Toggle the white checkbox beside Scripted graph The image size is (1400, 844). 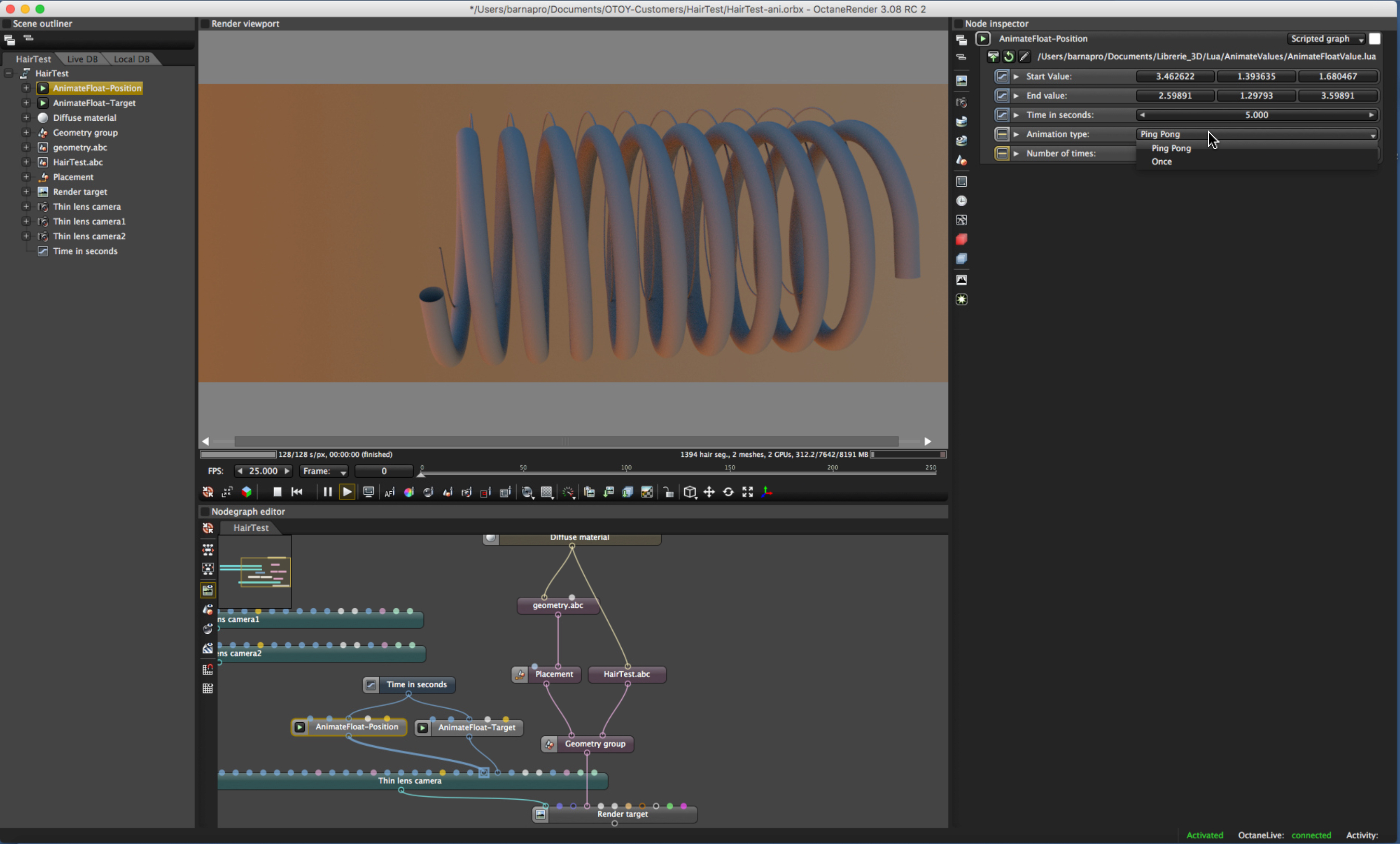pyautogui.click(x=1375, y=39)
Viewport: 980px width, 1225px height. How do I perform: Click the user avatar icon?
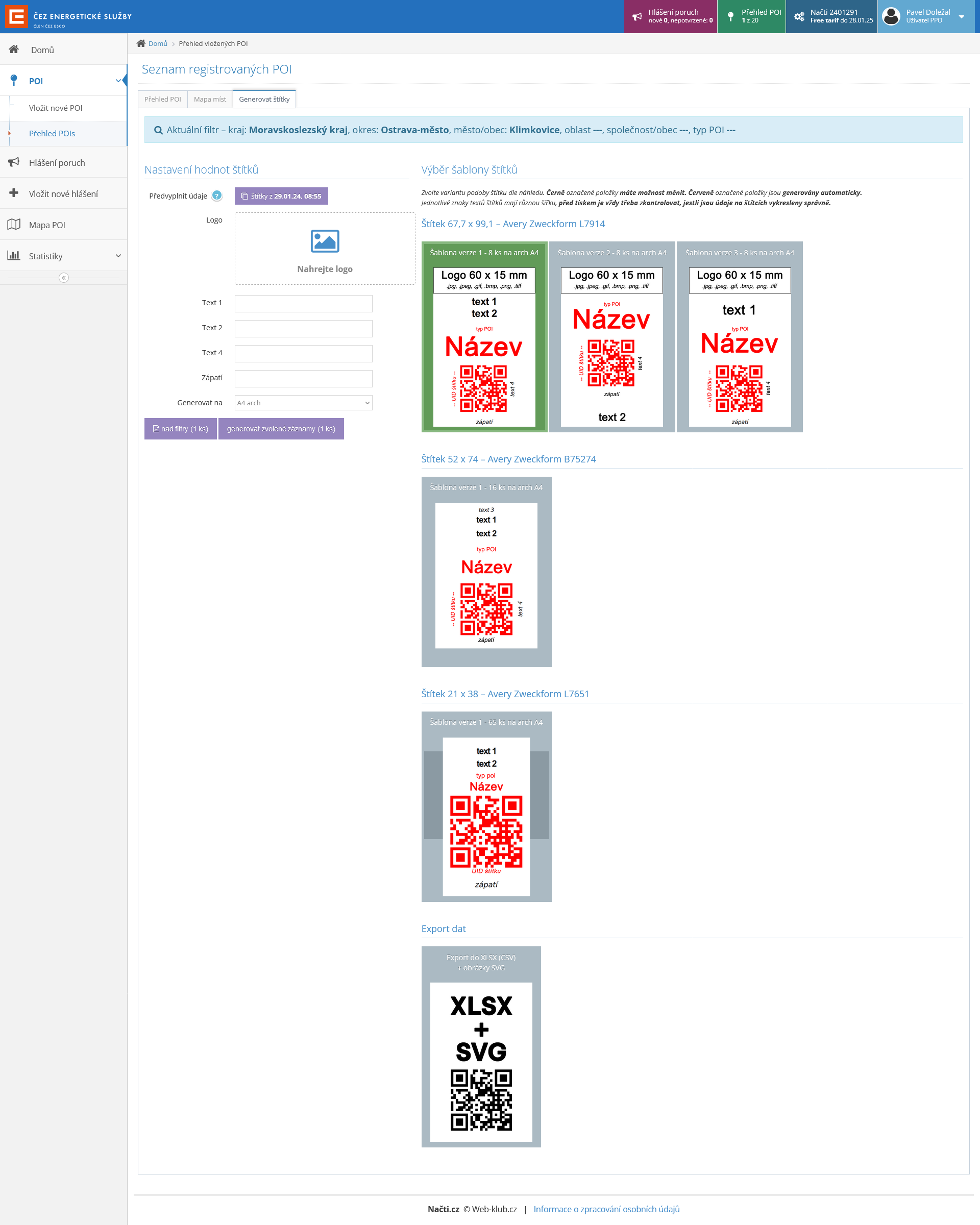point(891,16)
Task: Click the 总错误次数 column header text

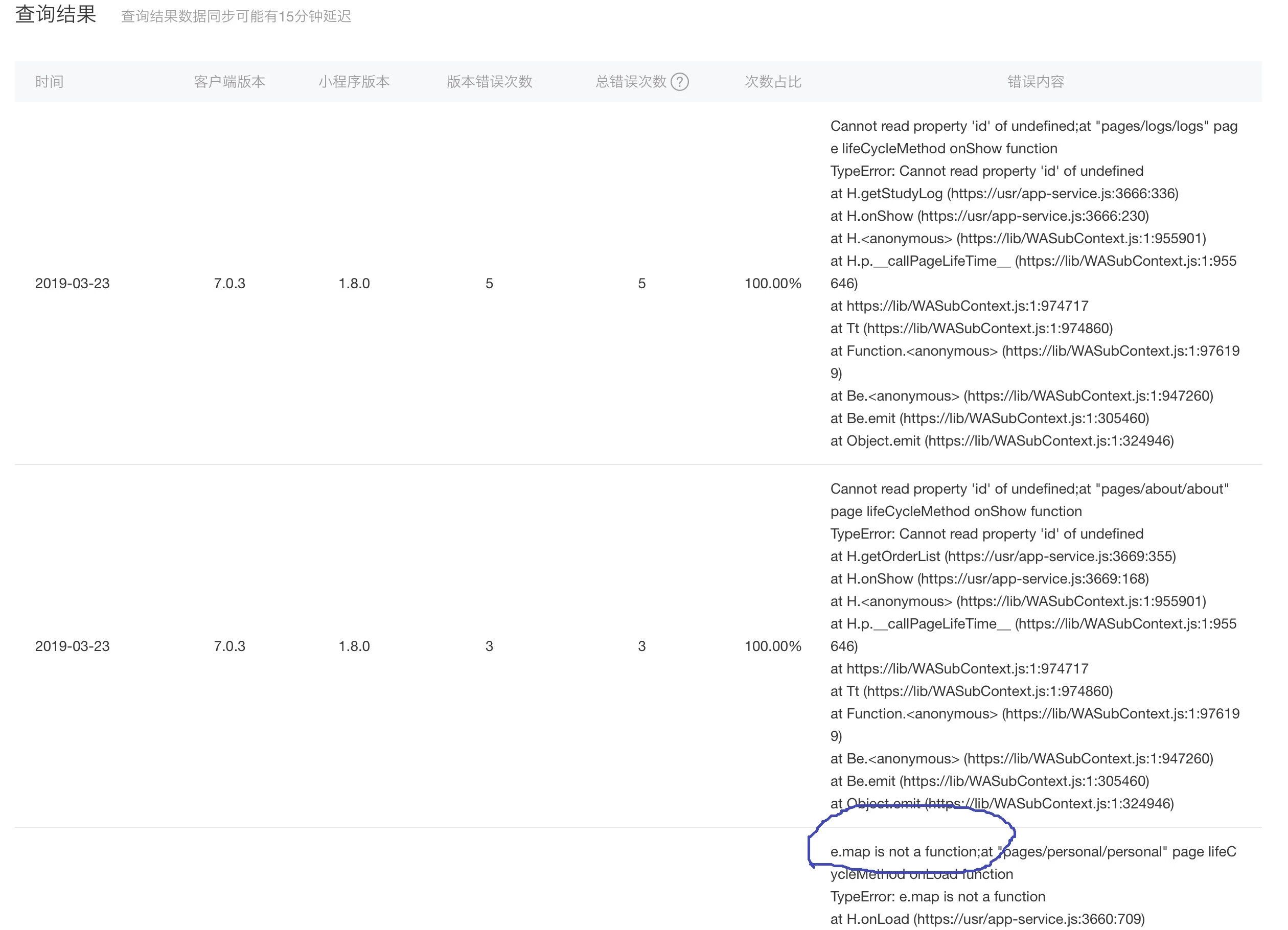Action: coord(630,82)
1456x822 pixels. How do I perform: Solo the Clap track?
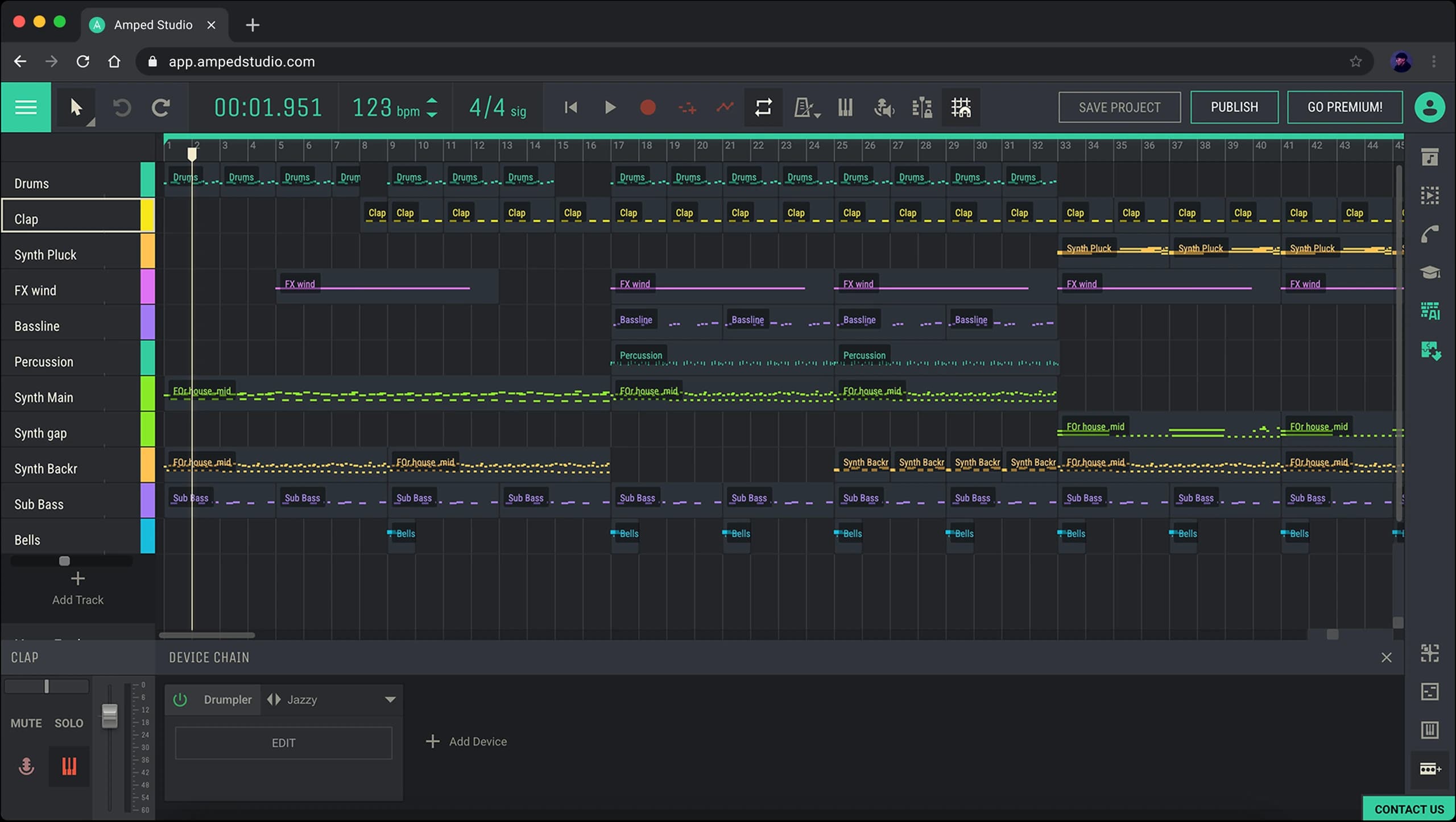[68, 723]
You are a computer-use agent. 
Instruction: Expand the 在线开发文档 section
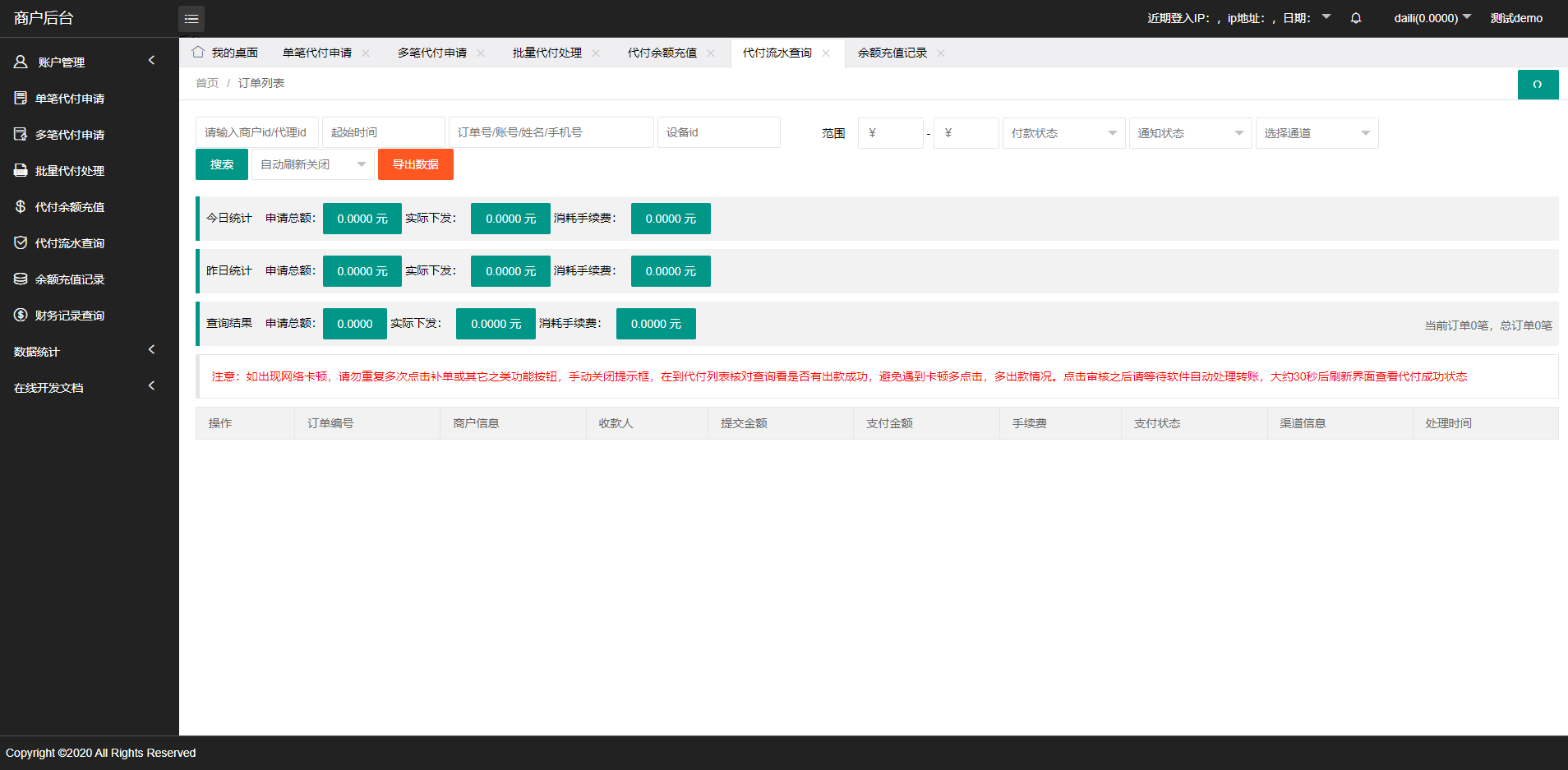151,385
::::
= TASK =
Working from the line with "Viewport: 980px width, 1225px" to the last line of the material above, repeat each line exactly and leave out the pictures.

= SOLUTION TO THIS EXERCISE =
Viewport: 980px width, 1225px height. How do I perform: Click the user avatar icon?
point(891,16)
Task: Click the 总错误次数 column header text

Action: coord(630,82)
1456x822 pixels. How do I perform: Solo the Clap track?
[68, 723]
You are a computer-use agent. 
Instruction: Expand the 在线开发文档 section
151,385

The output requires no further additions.